Literature DB >> 28050346

Massive Analysis of cDNA Ends (MACE) for transcript-based marker design in pea (Pisum sativum L.).

Aleksandr Zhernakov¹, Björn Rotter², Peter Winter², Alexey Borisov¹, Igor Tikhonovich³, Vladimir Zhukov¹.

Abstract

Aimed at gene-based markers design, we generated and analyzed transcriptome sequencing datasets for six pea (Pisum sativum L.) genetic lines that have not previously been massively genotyped. Five cDNA libraries obtained from nodules or nodulated roots of genetic lines Finale, Frisson, Sparkle, Sprint-2 and NGB1238 were sequenced using a versatile 3'-RNA-seq protocol called MACE (Massive Analysis of cDNA Ends). MACE delivers a single next-generation sequence from the 3'-end of each individual cDNA molecule that precisely quantifies the respective transcripts. Since the contig generated from the 3'-end of the cDNA by assembling all sequences encompasses the highly polymorphic 3'-untranslated region (3'-UTR), MACE efficiently detects single nucleotide variants (SNVs). Mapping MACE reads to the reference nodule transcriptome assembly of the pea line SGE (Transcriptome Shotgun Assembly GDTM00000000.1) resulted in characterization of over 34,000 polymorphic sites in more than 9700 contigs. Several of these SNVs were located within recognition sequences of restriction endonucleases which allowed the design of co-dominant CAPS markers for the particular transcript. Cleaned reads of sequenced libraries are available from European Nucleotide Archive (http://www.ebi.ac.uk/) under accessions PRJEB18101, PRJEB18102, PRJEB18103, PRJEB18104, PRJEB17691.

Entities: CellLine Chemical Disease Species

Keywords: CAPS markers; Gene-based markers; MACE (Massive Analysis of cDNA Ends); Pisum sativum L.; SNVs; Transcriptome sequencing

Year: 2016 PMID： 28050346 PMCID： PMC5192247 DOI： 10.1016/j.gdata.2016.12.004

Source DB: PubMed Journal: Genom Data ISSN： 2213-5960

Direct link to deposited data

http://www.ebi.ac.uk/ena/data/view/PRJEB18101 http://www.ebi.ac.uk/ena/data/view/PRJEB18102 http://www.ebi.ac.uk/ena/data/view/PRJEB18103 http://www.ebi.ac.uk/ena/data/view/PRJEB18104 http://www.ebi.ac.uk/ena/data/view/PRJEB17691

Introduction

Garden pea (Pisum sativum L.) is one of the most agriculturally important legumes in the world and a versatile model plant for studying the genetic bases of beneficial plant-microbe interactions [1]. Hence, the development of genetic and genomic resources for pea such as single nucleotide variants (SNV) datasets is demanded for both basic and applied science. These SNVs may serve as a base for marker development for genotyping and/or genetic mapping. Considering the lack of a pea genomic sequence, transcriptome analysis by next generation sequencing (NGS) is an appropriate solution for SNV discovery. We here focused our efforts on such genetic lines which have been used in several mutagenesis programs aimed at identification of pea symbiotic genes involved in the interaction of the plant with nodule bacteria and arbuscular-mycorrhizal fungi [2], [3], [4], [5], [6]. We expect that the development of transcript-based molecular markers will facilitate genetic mapping of symbiotic genes with unknown genomic location.

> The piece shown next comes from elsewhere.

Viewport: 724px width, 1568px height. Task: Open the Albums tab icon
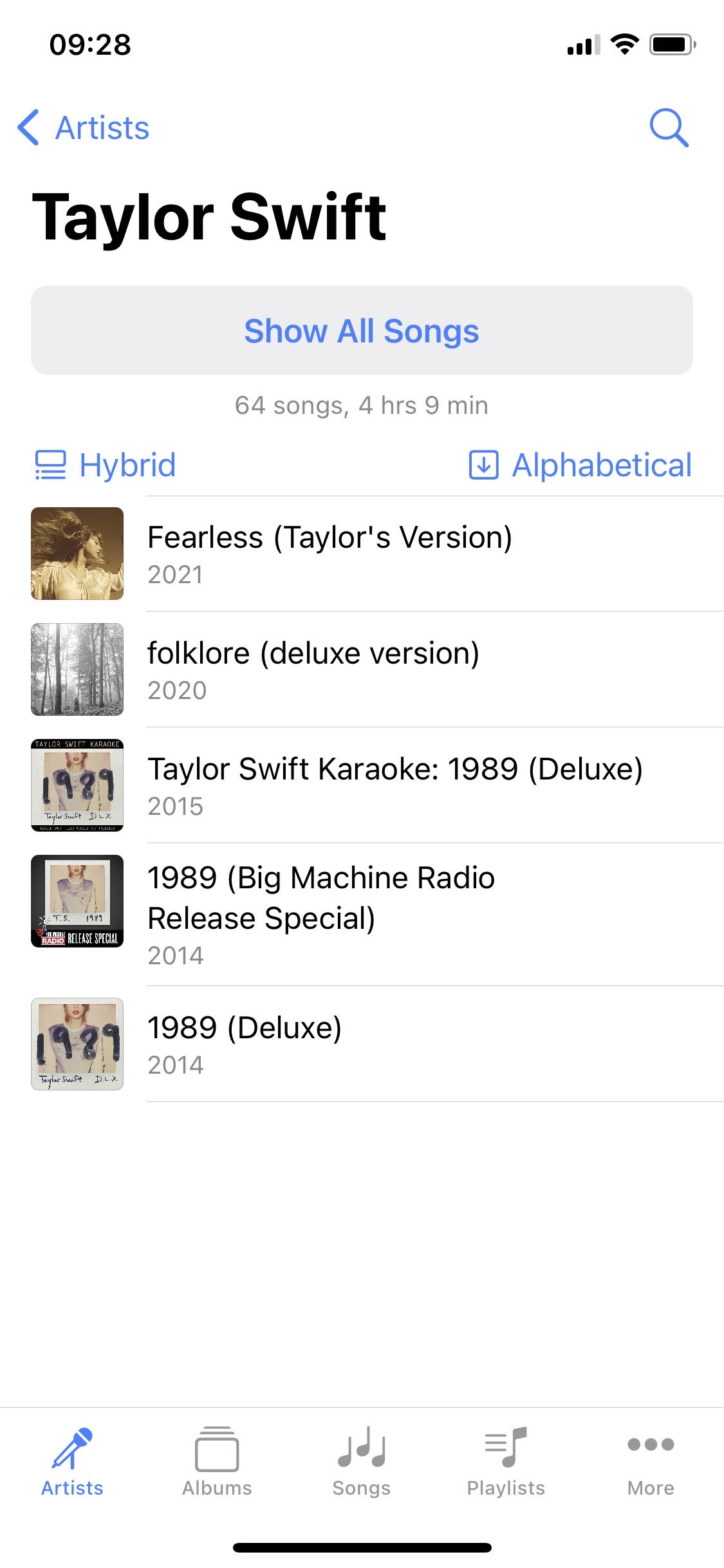pos(217,1450)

Experimental design, materials and methods

Biological materials

Transcriptomic analysis was performed on five pea (Pisum sativum L.) genetic lines: Finale = JI2678 [2], Frisson = JI2491 [3], NGB1238 = JI0073 (also known as WBH1238, WL1238), Sparkle = JI0427 [4], Sprint-2 = JI2612 [6] (JI - identifiers of JIC Pisum Collection, https://www.seedstor.ac.uk/search-infocollection.php?idCollection=6). Seeds were surface-sterilized with concentrated sulfuric acid (98%) (15 min on a shaker), washed 10 times with autoclaved distilled water, and germinated on Petri dishes containing sterile vermiculite for 3 days. The germinated seeds were then planted into 2 L pots containing quartz sand (5 seedlings per pot), watered with nitrogen-free mineral nutrition solution [7], and inoculated with an aqueous suspension of Rhizobium leguminosarum bv. viciae RCAM1026 [8] (1 × 106 CFU per pot). Samples (nodules or nodulated roots of all plants from one pot) were harvested according to peculiarities of pea lines: on day 14 post inoculation (dpi) for Sparkle, on 21 dpi for Sprint-2, on 28 dpi for Finale, Frisson and NGB1238. Harvested material (mature nodules of lines Finale, Frisson and Sprint-2, nodulated roots of lines NGB1238 and Sparkle) was placed in liquid nitrogen, ground into powder, and stored at − 80 °C until needed.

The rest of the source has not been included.